I ask Anna again when we can go home but she doesn't answer me she just pries up one of the snap-stick floorboards from the gym where we used to duck our heads and run under the rainbow parachute and when the NOISE NOISE NOISE came, Anna said we had to run into the gym and duck and cover our heads and all the colors flashed inside my eyes that time.
"When can we go home?" I ask again because maybe she didn't hear me the first time because there's a lot of shouting this morning because Teacher Mila said she would go out to look for food but she hasn't come back yet and the little-little ones are hungry hungry and they didn't get dinner yesterday or much lunch either after we finished the bread and cheese we found in the still-standing part of the kitchen and anyway I guess she heard me because Anna says we can't go home yet. I say, "You said the same thing yesterday and the day before that and the day before that and I don't remember how many days it was before that.”

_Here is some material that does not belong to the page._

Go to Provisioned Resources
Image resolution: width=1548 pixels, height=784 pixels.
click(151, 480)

She says "Shut up," and I say, "Mom says you're not allowed" and then she gets some sparkle-drops in her eyes and she looks like she's about to whack me with the loose floorboard except Teacher Sonia comes by and hands her a piece of stiff card with sand glued to it. Anna begins sanding off the shiny part of the wood because when we burned the first pieces with the mirror-gleam still on, everyone went COUGH COUGH COUGH. Then Teacher Mila put a cloth over her nose and mouth and came back from the art room with several bags except she still went COUGH COUGH COUGH when she came back too. Even though the smoke had gone slip-sliding out the windows because the glass wasn't in them anymore.
"But when can we go home?" I ask, and Anna looks at Teacher Sonia like she can't believe how stupid I am and last year when she looked like that, I bit her to make her change the curl of her lip but Teacher Sonia doesn't look at her, she just pats me on the shoulder and tells me to be a good girl.

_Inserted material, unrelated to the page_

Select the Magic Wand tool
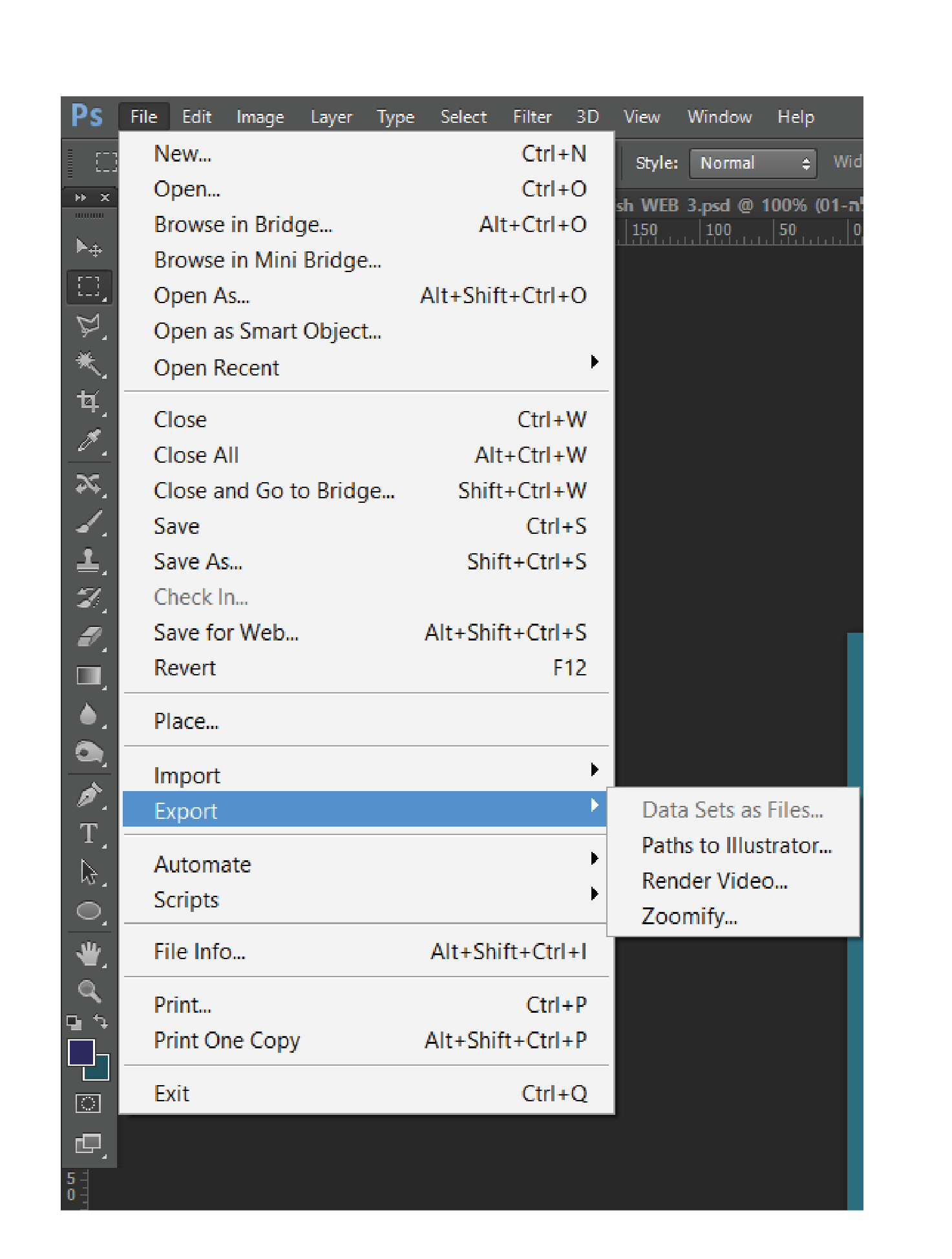Viewport: 952px width, 1259px height. (88, 363)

Anna growls again, "Not yet."
"When will yet be?"
She ignores me.
"When is lunch?"
"We're all hungry!" she shouts. Then she is crying and hugging me, pressing my face into her shoulder like I'm her best-favorite doll, and she doesn't even see the ant-men coming in, their masks with the black bug-eyes and rubber antennae testing the air. Their crackle-crackle voices don't quite reach my ears but when I turn my head I see Teacher Sonia gesturing "Come, come," and I wriggle in Anna's arms and we follow. The ant-men line us up with half-words choked through the masks:
"Are we going home?" I whisper to Anna, as I fall in behind her, the gym floorboards sagging sadly beneath my feet.
The back of Anna's head moves side-to-side. The gym starts to empty.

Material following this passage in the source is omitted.